The AP Poll is the main ranking system used in college sports (along with the coaches poll). It’s a system that has been around since at least the 1930s and has provided the most credible assessment of a teams potential success. The voters on this poll include some 65 sportswriters and broadcasters from across the nation; in other words, the people that are supposed to know the game and be able to evaluate a team.
In the past, the AP Poll has been used has the entire determining metric for which teams will play for a national championship. Then we went into the BCS era, of course, where the poll still played a role in that decision. Now, in the era of the College Football Playoff, the AP rankings are essentially just a comparison tool, as they have no say on who ultimately makes the 4-team tournament to decide a champion.
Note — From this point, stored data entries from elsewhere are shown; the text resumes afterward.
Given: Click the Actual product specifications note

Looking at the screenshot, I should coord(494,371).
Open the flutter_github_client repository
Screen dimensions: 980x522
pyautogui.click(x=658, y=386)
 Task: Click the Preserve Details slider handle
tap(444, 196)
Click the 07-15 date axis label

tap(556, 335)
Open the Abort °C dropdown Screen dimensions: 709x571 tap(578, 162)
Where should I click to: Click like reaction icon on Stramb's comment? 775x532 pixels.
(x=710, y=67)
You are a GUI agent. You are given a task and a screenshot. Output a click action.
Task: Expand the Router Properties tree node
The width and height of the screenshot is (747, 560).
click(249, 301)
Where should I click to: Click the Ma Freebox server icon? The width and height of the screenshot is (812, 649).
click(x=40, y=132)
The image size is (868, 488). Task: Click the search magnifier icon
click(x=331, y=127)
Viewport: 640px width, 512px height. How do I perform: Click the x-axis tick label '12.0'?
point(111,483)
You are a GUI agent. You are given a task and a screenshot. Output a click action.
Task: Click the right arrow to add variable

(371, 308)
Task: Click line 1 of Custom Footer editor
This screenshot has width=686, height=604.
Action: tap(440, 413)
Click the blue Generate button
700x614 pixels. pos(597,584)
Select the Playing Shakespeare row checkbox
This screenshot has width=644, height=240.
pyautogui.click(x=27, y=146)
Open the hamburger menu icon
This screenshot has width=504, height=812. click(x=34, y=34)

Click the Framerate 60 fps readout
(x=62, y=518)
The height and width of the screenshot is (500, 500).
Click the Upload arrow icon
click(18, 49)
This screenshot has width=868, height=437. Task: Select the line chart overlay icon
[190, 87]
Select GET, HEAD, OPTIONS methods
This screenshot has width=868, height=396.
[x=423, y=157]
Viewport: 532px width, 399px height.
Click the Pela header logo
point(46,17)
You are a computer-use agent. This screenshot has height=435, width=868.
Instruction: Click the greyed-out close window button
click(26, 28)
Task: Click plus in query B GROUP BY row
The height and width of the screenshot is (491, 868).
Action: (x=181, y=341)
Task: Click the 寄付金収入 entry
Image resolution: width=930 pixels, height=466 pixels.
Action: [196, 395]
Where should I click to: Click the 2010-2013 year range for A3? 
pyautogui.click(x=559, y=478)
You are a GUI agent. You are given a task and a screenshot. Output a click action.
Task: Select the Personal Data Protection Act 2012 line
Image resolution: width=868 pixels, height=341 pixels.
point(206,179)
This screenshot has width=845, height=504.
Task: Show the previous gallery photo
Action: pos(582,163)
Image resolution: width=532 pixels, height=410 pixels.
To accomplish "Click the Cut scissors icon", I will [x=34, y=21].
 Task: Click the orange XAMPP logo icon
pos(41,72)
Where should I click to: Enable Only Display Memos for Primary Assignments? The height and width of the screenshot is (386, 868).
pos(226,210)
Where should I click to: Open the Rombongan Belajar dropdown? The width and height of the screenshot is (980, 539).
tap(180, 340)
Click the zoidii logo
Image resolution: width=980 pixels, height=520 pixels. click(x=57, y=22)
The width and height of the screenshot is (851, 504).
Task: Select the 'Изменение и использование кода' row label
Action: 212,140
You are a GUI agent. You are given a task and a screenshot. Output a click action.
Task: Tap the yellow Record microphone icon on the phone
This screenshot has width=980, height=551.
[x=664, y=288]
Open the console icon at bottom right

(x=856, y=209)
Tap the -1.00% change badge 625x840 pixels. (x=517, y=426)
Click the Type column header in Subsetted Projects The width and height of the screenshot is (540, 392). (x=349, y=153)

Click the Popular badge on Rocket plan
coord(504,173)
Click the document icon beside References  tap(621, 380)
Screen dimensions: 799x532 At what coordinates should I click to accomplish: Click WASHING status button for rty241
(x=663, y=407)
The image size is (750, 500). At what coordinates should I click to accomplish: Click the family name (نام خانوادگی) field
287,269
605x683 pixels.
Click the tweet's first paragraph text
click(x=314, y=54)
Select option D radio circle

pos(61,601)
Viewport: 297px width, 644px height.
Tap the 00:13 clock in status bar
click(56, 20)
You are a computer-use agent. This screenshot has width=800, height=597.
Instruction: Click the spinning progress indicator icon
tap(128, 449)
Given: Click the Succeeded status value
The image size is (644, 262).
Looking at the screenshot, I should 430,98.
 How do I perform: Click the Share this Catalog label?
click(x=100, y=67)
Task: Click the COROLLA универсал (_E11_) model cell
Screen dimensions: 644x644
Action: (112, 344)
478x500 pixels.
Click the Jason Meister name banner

Seeing as the rankings have been diminished in value and all they do is create expectations for schools, it is due time that the preseason version of the AP Poll, Coaches Poll, and any other ranking system become completely and 100% abolished. With the help of some historical statistics, here is why you should agree with this sentiment:
In 2015 alone, we have seen several AP Top 25 teams from the preseason polls suffer devastating upsets. The Arkansas Razorbacks went from sleeper contender in the SEC West to a victim of a huge loss in just one week, losing to the Toledo Rockets in week 2. The Northwestern Wildcats beat a preseason ranked club in the Stanford Cardinal in week 1. Then the Auburn Tigers nearly lost to lowly Jacksonville State (an FCS team), causing them to take a big dip in the polls.
Historically, preseason top 25 teams have been exceptional at losing these “sure-fire win” games early in the year. We’ve seen teams like James Madison University take down the Virginia Tech Hokies, Carnegie Tech beat the Notre Dame Irish, and (infamously) Appalachian State crush the Michigan Wolverines hopes and dreams.
With all of these big time upsets in the past, it is clear that the AP Poll gets it wrong a lot of the time. Therefore, ridding of the preseason rankings would avoid proclaiming that a team is a contender when there is really nothing credible to base that proclamation off of.
Giving Teams “Big Wins”
Sure, at the time, those were huge wins for those schools. Apart of the reason they were so huge is due to the fact that those teams they defeated were ranked highly in a preseason poll. This adds an extra element of “impressiveness” to the victory that wouldn’t be there without a number placed next to these schools. Something’s not right here.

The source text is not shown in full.